_How to complete this task_:
Each line from the one that contains "You are a computer-use agent. Screen dimensions: 1000x697" through the end of the entries should be repeated exactly, with nothing added.

(Dataset entries)
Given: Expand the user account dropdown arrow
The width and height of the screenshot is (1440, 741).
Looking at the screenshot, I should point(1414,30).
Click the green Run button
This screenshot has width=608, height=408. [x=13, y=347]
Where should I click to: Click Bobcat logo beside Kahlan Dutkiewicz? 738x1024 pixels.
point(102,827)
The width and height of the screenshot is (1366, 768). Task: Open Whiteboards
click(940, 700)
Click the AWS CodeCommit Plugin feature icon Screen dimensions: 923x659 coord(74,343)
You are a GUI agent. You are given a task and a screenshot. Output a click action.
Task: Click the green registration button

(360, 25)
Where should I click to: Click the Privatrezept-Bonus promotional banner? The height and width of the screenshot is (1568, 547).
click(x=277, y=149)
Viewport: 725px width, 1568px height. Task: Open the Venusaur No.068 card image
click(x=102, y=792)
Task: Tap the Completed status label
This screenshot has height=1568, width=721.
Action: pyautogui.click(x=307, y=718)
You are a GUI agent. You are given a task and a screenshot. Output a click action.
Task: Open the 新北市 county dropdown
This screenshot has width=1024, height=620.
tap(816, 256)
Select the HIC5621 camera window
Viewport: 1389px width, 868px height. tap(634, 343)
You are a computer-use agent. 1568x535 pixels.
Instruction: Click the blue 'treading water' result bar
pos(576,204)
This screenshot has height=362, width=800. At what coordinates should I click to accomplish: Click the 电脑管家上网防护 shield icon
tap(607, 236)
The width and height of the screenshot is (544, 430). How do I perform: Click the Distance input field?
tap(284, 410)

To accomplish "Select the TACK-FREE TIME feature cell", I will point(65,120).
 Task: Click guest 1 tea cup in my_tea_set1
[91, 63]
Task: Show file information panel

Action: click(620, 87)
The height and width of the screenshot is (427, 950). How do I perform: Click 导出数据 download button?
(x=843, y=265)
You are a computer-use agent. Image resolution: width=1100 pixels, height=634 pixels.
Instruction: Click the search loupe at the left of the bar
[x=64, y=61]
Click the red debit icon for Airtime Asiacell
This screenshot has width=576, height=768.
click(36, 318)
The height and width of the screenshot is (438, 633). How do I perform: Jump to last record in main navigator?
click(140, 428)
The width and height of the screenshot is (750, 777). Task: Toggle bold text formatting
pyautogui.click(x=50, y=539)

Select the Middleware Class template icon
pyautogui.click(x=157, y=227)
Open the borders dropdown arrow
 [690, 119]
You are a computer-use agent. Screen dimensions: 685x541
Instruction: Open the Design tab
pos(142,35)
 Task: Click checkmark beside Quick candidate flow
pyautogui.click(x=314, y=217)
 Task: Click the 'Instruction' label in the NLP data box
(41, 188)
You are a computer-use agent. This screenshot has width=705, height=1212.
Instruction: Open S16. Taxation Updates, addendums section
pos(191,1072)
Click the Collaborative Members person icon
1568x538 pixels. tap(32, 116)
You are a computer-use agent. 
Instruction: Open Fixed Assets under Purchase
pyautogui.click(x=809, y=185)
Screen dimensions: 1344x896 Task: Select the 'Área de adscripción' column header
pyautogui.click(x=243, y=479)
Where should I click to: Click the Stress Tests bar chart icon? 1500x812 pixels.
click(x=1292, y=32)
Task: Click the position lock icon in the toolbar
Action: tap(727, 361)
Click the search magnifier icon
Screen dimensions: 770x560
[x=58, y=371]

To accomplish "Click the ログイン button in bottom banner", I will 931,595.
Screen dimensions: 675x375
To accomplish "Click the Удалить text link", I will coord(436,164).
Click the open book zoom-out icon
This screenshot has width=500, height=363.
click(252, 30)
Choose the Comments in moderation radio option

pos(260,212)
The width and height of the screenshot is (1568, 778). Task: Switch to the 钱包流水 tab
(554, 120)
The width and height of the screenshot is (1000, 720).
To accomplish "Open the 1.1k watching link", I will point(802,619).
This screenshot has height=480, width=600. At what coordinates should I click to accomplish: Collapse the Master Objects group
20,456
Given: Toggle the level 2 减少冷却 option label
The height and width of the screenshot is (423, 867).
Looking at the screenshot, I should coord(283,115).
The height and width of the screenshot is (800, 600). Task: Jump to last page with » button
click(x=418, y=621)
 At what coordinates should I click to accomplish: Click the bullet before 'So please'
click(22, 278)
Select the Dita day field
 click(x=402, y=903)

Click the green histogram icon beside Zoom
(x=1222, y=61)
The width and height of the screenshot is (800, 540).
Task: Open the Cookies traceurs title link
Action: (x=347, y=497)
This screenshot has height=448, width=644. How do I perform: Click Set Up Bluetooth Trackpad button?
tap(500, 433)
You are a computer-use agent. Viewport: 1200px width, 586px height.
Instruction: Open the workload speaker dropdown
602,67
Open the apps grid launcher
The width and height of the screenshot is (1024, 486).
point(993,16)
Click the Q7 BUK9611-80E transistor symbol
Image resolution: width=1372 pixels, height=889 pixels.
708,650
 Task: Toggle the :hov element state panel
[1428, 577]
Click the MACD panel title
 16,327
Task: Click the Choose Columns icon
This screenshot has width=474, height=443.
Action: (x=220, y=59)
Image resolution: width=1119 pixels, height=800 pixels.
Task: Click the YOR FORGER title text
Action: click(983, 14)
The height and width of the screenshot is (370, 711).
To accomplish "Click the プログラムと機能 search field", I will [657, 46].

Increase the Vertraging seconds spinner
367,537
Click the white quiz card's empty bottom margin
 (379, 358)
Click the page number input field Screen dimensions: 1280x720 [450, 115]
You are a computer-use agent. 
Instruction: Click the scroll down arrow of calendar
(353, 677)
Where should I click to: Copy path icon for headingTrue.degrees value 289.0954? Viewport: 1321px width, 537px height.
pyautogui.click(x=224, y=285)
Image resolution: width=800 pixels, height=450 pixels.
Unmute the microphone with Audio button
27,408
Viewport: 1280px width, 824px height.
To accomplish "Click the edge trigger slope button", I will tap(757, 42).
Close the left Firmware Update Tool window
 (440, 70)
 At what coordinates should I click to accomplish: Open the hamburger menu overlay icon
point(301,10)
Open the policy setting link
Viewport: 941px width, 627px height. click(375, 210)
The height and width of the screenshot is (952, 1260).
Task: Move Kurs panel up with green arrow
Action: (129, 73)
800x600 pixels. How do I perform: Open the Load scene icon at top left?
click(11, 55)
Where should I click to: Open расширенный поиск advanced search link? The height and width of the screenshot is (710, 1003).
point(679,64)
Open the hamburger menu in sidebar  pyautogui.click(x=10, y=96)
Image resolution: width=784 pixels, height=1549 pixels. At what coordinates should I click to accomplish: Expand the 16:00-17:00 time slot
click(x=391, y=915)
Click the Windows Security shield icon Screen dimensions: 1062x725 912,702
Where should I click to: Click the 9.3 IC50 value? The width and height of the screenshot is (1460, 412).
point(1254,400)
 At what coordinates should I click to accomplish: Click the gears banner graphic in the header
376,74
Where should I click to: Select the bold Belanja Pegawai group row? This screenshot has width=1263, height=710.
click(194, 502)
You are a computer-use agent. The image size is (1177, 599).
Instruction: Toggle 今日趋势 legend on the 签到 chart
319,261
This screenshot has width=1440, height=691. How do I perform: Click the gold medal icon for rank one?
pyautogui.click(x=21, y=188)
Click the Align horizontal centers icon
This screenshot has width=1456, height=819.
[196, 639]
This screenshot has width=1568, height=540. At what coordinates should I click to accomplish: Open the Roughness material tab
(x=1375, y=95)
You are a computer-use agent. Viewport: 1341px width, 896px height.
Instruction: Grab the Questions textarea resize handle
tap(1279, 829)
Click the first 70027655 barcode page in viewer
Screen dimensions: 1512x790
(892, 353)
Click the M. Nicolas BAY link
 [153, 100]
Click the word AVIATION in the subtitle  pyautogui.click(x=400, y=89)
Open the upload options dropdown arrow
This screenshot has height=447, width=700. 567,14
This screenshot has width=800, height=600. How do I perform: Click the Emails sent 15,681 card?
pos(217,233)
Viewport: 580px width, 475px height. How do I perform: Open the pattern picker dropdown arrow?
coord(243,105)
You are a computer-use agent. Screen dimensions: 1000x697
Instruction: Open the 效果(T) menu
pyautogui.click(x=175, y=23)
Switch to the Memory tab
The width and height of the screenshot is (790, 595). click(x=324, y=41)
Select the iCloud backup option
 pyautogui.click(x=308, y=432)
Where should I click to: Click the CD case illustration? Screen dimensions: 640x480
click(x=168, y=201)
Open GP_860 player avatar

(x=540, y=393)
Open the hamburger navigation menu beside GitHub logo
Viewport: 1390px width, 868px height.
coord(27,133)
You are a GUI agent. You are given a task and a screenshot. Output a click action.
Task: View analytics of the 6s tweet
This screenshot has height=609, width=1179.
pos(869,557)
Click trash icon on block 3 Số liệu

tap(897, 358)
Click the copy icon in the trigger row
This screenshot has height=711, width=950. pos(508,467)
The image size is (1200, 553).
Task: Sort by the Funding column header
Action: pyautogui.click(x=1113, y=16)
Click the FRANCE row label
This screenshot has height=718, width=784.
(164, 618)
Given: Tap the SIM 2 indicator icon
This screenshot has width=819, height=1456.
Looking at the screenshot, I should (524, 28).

_Answer area_:
You are a computer-use agent. Screen dimensions: 1000x697
Instruction: Open the 效果(T) menu
pyautogui.click(x=175, y=23)
Switch to the Memory tab
The width and height of the screenshot is (790, 595). click(x=324, y=41)
Select the iCloud backup option
 pyautogui.click(x=308, y=432)
Where should I click to: Click the CD case illustration? Screen dimensions: 640x480
click(x=168, y=201)
Open GP_860 player avatar

(x=540, y=393)
Open the hamburger navigation menu beside GitHub logo
Viewport: 1390px width, 868px height.
coord(27,133)
You are a GUI agent. You are given a task and a screenshot. Output a click action.
Task: View analytics of the 6s tweet
This screenshot has height=609, width=1179.
pos(869,557)
Click trash icon on block 3 Số liệu

tap(897, 358)
Click the copy icon in the trigger row
This screenshot has height=711, width=950. pos(508,467)
The image size is (1200, 553).
Task: Sort by the Funding column header
Action: pyautogui.click(x=1113, y=16)
Click the FRANCE row label
This screenshot has height=718, width=784.
(164, 618)
Given: Tap the SIM 2 indicator icon
This screenshot has width=819, height=1456.
Looking at the screenshot, I should (524, 28).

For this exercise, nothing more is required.